## Section: New Software and Platforms

*Super Zenon* and *Zenon Modulo*

Several extensions of the *Zenon* automated theorem prover (developed
by Damien Doligez at *Inria* in the *Gallium* team) to Deduction
modulo have been studied. These extensions intend to be applied in the
context of the automatic verification of proof rules and obligations
coming from industrial applications formalized using the *B*
method.

The first extension, developed by Mélanie Jacquel and David Delahaye,
is called *Super Zenon*
and is an extension of *Zenon* to superdeduction, which can be seen
as a variant of Deduction modulo. This extension is a generalization
of previous experiments [42] together with
Catherine Dubois and Karim Berkani (*Siemens*), where *Zenon* has
been used and extended to superdeduction to deal with the *B* set
theory and automatically prove proof rules of *Atelier B*. This
generalization consists in allowing us to apply the extension of
*Zenon* to superdeduction to any first order theory by means of a
heuristic that automatically transforms axioms of the theory into
rewrite rules.

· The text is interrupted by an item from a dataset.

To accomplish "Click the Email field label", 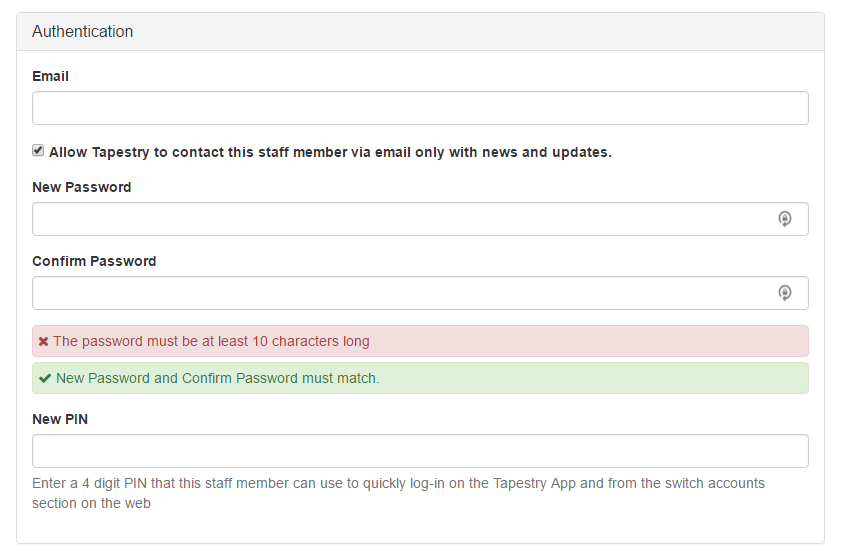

This work is described
in [13] [35] , which also
proposes a study of the possibility of recovering intuition from
automated proofs using superdeduction.

The second extension, developed by Pierre Halmagrand, David Delahaye,
Damien Doligez, and Olivier Hermant, is called *Zenon Modulo* and is an
extension of *Zenon* to Deduction modulo. Compared to *Super Zenon*, this
extension allows us to deal with rewrite rules both over propositions
and terms. Like *Super Zenon*, *Zenon Modulo* is able to deal with any first order
theory by means of a similar heuristic. To assess the approach of
*Zenon Modulo*, we have applied this extension to the first order problems
coming from the TPTP library. An increase of the number of proved
problems has been observed, with in particular a significant increase
in the category of set theory. Over these problems of the TPTP
library, we have also observed a significant proof size reduction,
which confirms this aspect of Deduction modulo. These results are
gathered into two
publications [33] , [34] .

The third extension, developed by Guillaume Bury and David Delahaye,
is an extension of *Zenon* to (rational and integer) linear
arithmetic (using the simplex algorithm), that has been integrated
to *Zenon Modulo* by Guillaume Bury and Pierre Halmagrand, in order to be
applied in the framework of the *B* set theory to the
verification of proof obligations of
*Atelier B* [17] . Experiments have been
conducted over the benchmarks of the *BWare* project, and it turns
out that more than 95% of the proof obligations are proved thanks
to this extension.